*Problem to solve*.
Print the line containing "The width and" and all lines after it, unchanged, through the end of the data. Leave the pictures out.
────
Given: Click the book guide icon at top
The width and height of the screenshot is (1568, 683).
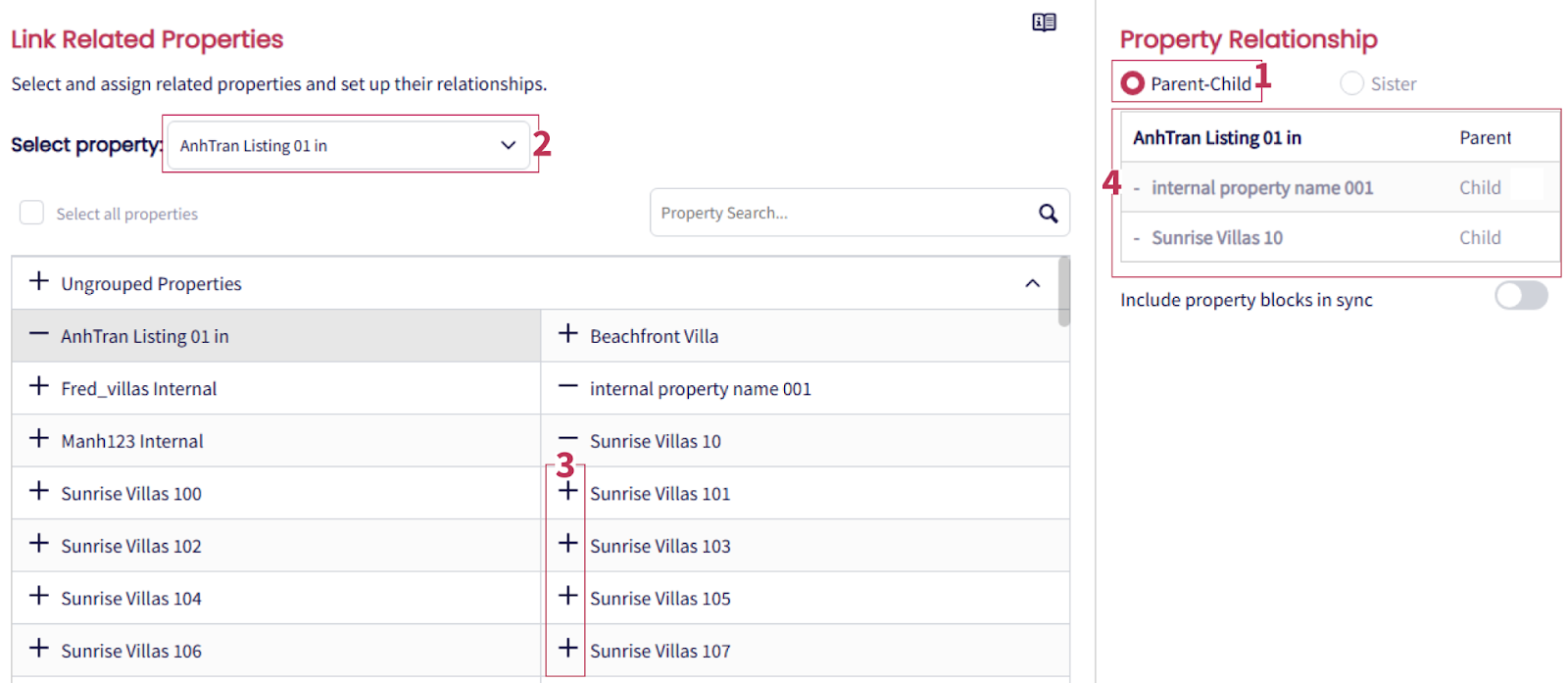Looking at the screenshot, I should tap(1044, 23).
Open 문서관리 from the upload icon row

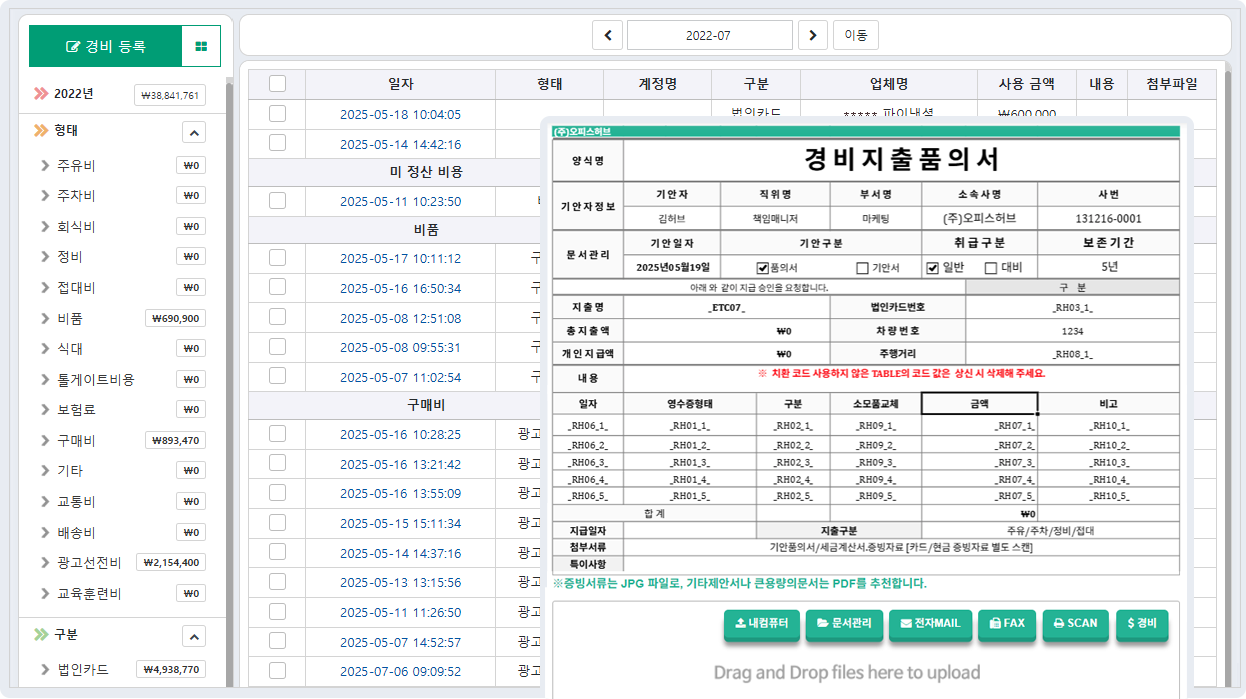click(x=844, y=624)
────
*Result*.
The width and height of the screenshot is (1568, 683).
Looking at the screenshot, I should tap(1044, 23).
Open 문서관리 from the upload icon row

click(x=844, y=624)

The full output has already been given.